Le ministre s'exprimait également à une autre occasion depuis une plateforme d'exploration de TotalEnergies. " Je dois travailler avec les écologistes, mais ce à quoi je résiste, c'est à la déstabilisation, au fait que nous ne puissions pas penser au développement. Nous sommes une économie en développement et nous avons un long chemin à parcourir ", affirmait-il.
Un argument que les écologistes réfutent. Nevill van Rooy, en charge des liens avec les communautés de Green Connection, explique qu'en tant qu'écologistes, " nous sommes perçus comme étant contre le développement ". " Ce n'est pas le cas, abonde-t-il, ce que nous disons, c'est que le développement doit être conduit de la base pour que tous puissent en bénéficier ".
Par ailleurs, pour Liziwe McDaid une transition énergétique via les énergies fossiles est une perte de temps. Elle met également en avant les risques environnementaux concrets de fuites et autres accidents. D'autant qu'il y a déjà eu des difficultés dans ces eaux profondes lors des phases d'exploration, rappelle-t-elle. " Lorsque Total est arrivé pour essayer de faire des forages dans cette zone, ils n'ont pas réussi à mener à bien leurs opérations et ont dû s'arrêter parce que les courants océaniques y sont parmi les plus rapides du monde, et cela s'amplifie à cause du changement climatique, détaille l'activiste sud-africaine. C'était trop violent. Donc pour nous, c'est vraiment de la folie. "

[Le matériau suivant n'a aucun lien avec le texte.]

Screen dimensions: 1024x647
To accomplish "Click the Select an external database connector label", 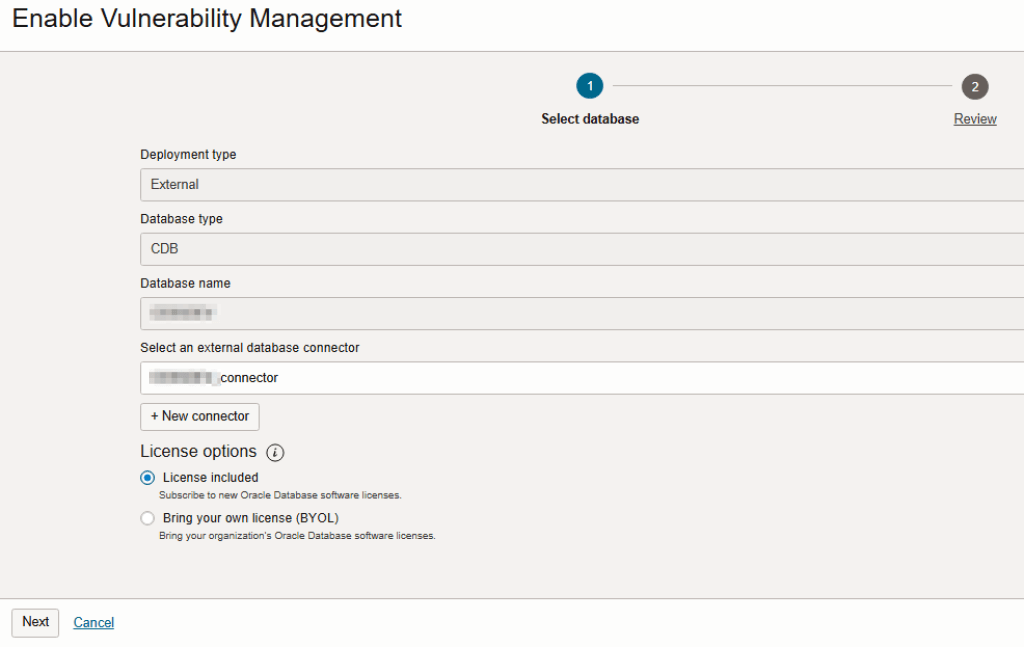I will coord(249,348).
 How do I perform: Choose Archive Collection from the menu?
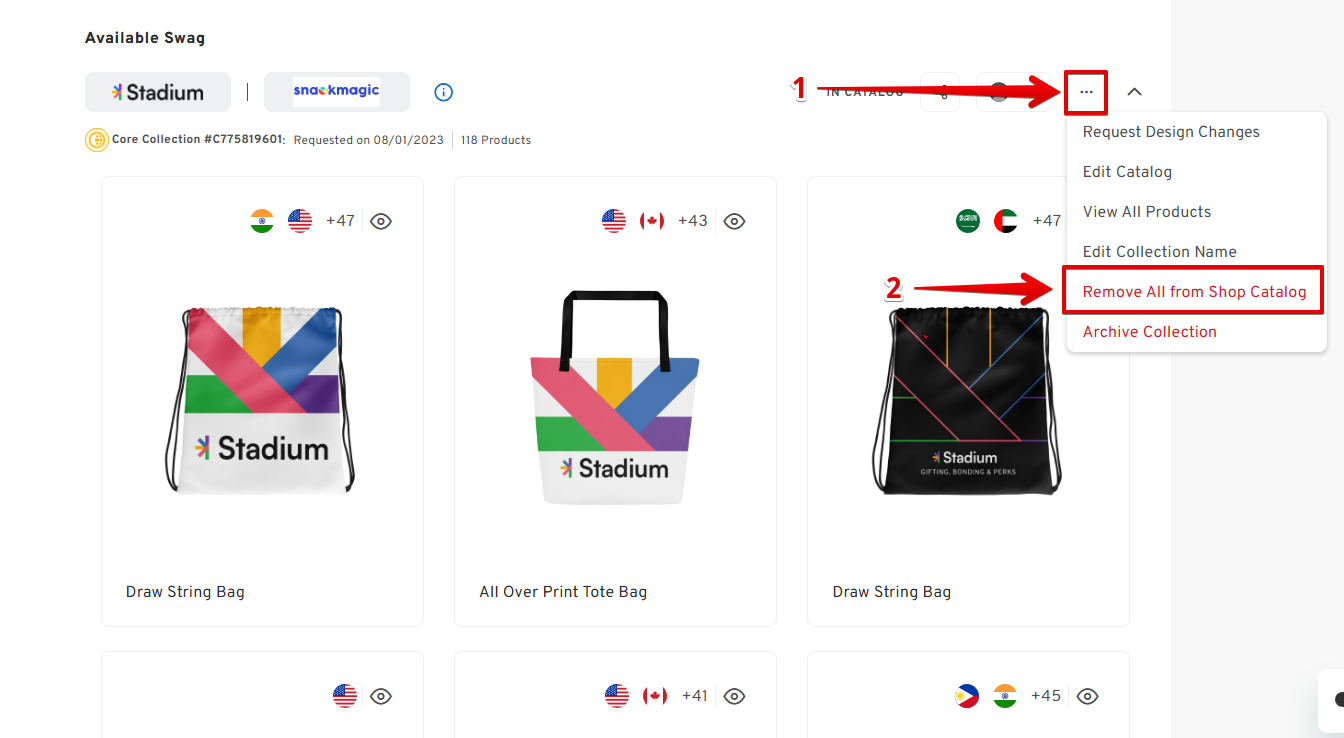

Risques environnementaux et impacts culturels
Les deux blocs gaziers sont situés dans la Mossel bay, dans le sud du pays, sur la côte est. Une zone de grande biodiversité et, par ailleurs, de migration des baleines. Elles attirent chaque année des milliers de touristes.
Mais les organisations mettent également en avant que l'environnement marin et notamment le contact avec les baleines fait partie intégrante de la culture des communautés côtières. " Nous avons même une tradition culturelle. Quelqu'un souffle la corne pour annoncer l'arrivée des baleines, explique Nevill van Rooy de Green Connection. Vous savez, les baleines ont une signification très importante parce qu'elles viennent là pour donner naissance et élever leurs petits. Cela fait écho à la reproduction et au cycle de la vie ".
Communautés et militants en Afrique du Sud sont donc très actifs et n'hésitent pas à porter les affaires en justice. Ils ont obtenu par exemple l'annulation d'un programme d'exploration sismique de grande envergure de Shell. La justice sud-africaine a justifié sa décision par le manque de concertation avec les communautés locales, notamment les pêcheurs.
En réponse à la campagne lancée par l'ONG de protection des océans Bloom et de Greenconnection en octobre dernier, TotalEnergies assurait dans un communiqué qu'une étude d'impact environnemental et sociétal va permettre de préciser les impacts économiques, sociaux et environnementaux du projet et " les mesures d'accompagnement envisagées ". La major précise également avoir déjà " volontairement " réduit le périmètre de la demande de licence pour exclure la zone maritime protégée.